## AIM OF THE EXERCISE
With both ends included, transcribe exactly the records below from their first line to the line that contains "Acepto los y la (1131, 732)".

※ ※ ※

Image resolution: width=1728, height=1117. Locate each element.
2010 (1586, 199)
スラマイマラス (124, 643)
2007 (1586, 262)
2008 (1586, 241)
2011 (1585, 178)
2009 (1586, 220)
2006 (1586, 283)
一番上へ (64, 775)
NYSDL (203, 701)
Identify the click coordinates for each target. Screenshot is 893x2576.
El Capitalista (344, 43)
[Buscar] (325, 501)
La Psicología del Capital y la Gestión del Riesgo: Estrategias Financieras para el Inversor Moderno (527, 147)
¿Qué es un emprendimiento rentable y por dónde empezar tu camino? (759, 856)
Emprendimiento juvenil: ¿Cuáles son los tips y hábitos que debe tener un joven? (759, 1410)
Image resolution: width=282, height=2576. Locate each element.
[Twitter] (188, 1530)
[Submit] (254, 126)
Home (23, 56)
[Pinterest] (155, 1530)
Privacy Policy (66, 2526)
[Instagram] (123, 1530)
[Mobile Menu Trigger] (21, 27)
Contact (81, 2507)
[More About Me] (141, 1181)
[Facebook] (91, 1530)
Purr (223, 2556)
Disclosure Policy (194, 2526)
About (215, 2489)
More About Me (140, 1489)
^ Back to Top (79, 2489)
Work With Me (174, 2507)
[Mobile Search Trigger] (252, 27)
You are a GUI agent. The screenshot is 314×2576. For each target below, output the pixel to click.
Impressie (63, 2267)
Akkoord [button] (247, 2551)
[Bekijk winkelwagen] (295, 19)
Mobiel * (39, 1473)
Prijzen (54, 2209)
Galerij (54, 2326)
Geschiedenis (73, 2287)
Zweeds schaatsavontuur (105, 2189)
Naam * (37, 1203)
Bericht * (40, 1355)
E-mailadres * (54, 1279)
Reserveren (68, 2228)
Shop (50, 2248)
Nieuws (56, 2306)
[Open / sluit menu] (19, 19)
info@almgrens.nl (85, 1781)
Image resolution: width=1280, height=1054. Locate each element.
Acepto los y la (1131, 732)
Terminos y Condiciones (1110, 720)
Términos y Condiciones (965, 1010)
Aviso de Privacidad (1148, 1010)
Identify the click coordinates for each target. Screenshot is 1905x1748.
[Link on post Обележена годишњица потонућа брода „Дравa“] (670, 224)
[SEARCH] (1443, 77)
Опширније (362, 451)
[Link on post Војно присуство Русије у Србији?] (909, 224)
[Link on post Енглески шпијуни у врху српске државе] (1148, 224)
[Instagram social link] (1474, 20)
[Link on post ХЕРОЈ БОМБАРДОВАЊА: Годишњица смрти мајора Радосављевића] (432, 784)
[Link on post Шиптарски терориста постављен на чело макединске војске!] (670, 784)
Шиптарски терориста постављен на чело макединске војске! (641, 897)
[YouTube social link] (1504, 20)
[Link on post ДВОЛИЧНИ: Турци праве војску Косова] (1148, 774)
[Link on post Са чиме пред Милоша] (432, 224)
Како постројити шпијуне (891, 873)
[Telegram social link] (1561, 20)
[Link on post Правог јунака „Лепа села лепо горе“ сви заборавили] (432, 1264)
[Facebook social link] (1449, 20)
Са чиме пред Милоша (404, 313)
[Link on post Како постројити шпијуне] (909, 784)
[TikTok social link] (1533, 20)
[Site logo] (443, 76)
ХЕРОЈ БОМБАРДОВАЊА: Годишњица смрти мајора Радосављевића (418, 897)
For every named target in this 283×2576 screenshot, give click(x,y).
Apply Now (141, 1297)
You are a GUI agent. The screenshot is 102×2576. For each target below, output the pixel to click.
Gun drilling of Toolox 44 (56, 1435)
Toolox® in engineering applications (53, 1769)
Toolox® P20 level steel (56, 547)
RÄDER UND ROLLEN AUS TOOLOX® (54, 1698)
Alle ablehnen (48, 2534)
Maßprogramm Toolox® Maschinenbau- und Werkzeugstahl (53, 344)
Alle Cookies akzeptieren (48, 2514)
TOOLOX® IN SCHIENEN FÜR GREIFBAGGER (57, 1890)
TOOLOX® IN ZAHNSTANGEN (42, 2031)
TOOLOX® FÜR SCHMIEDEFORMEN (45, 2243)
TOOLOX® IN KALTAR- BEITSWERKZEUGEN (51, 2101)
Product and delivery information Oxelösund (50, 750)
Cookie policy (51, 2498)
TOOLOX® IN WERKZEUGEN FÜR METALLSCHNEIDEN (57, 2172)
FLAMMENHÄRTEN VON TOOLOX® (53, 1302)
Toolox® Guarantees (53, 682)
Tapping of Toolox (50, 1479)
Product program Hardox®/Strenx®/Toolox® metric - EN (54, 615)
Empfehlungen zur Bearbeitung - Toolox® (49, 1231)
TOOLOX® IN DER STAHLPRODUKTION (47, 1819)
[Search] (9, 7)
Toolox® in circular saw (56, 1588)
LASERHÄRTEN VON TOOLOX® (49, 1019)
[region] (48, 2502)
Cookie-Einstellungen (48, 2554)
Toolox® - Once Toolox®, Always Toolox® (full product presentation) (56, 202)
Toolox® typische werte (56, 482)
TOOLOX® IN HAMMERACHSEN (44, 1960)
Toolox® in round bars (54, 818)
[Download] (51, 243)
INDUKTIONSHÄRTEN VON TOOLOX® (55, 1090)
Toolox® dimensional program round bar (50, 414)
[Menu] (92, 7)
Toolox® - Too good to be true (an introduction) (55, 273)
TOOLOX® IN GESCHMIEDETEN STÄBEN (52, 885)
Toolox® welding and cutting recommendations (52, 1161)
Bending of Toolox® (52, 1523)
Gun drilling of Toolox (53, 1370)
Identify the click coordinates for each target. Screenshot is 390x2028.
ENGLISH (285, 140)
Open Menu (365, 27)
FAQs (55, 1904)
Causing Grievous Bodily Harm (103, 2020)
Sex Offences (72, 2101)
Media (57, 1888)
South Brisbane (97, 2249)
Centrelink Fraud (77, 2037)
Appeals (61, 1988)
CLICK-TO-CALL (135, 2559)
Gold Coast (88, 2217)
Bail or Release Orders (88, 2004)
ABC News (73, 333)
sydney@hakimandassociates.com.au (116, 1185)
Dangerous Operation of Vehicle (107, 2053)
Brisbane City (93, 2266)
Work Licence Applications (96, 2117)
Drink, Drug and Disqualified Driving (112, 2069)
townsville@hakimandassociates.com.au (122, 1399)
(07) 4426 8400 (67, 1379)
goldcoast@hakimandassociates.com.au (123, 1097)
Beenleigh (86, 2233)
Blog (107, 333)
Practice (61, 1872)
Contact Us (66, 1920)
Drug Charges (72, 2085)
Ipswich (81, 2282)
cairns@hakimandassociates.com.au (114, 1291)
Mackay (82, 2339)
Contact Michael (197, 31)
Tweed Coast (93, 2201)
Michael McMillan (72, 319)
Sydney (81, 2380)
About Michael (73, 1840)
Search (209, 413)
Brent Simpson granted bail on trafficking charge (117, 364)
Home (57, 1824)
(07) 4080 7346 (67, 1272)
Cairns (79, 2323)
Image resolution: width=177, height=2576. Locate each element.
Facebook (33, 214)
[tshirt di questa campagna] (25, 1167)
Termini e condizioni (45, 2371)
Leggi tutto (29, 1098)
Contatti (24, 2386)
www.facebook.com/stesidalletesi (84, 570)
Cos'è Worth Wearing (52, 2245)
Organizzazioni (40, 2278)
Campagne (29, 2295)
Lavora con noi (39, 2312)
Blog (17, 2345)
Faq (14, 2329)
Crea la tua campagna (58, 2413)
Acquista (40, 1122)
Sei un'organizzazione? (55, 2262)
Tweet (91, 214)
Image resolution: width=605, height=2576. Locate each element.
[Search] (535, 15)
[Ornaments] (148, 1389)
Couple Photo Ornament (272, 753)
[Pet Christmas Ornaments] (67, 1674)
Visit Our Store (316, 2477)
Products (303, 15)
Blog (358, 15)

※ ※ ※

## RESPONSE TO THIS EXERCISE
Image resolution: width=1728, height=1117. Locate each element.
2010 (1586, 199)
スラマイマラス (124, 643)
2007 (1586, 262)
2008 (1586, 241)
2011 (1585, 178)
2009 (1586, 220)
2006 (1586, 283)
一番上へ (64, 775)
NYSDL (203, 701)
Identify the click coordinates for each target. Screenshot is 893x2576.
El Capitalista (344, 43)
[Buscar] (325, 501)
La Psicología del Capital y la Gestión del Riesgo: Estrategias Financieras para el Inversor Moderno (527, 147)
¿Qué es un emprendimiento rentable y por dónde empezar tu camino? (759, 856)
Emprendimiento juvenil: ¿Cuáles son los tips y hábitos que debe tener un joven? (759, 1410)
Image resolution: width=282, height=2576. Locate each element.
[Twitter] (188, 1530)
[Submit] (254, 126)
Home (23, 56)
[Pinterest] (155, 1530)
Privacy Policy (66, 2526)
[Instagram] (123, 1530)
[Mobile Menu Trigger] (21, 27)
Contact (81, 2507)
[More About Me] (141, 1181)
[Facebook] (91, 1530)
Purr (223, 2556)
Disclosure Policy (194, 2526)
About (215, 2489)
More About Me (140, 1489)
^ Back to Top (79, 2489)
Work With Me (174, 2507)
[Mobile Search Trigger] (252, 27)
You are a GUI agent. The screenshot is 314×2576. For each target below, output the pixel to click.
Impressie (63, 2267)
Akkoord [button] (247, 2551)
[Bekijk winkelwagen] (295, 19)
Mobiel * (39, 1473)
Prijzen (54, 2209)
Galerij (54, 2326)
Geschiedenis (73, 2287)
Zweeds schaatsavontuur (105, 2189)
Naam * (37, 1203)
Bericht * (40, 1355)
E-mailadres * (54, 1279)
Reserveren (68, 2228)
Shop (50, 2248)
Nieuws (56, 2306)
[Open / sluit menu] (19, 19)
info@almgrens.nl (85, 1781)
Image resolution: width=1280, height=1054. Locate each element.
Acepto los y la (1131, 732)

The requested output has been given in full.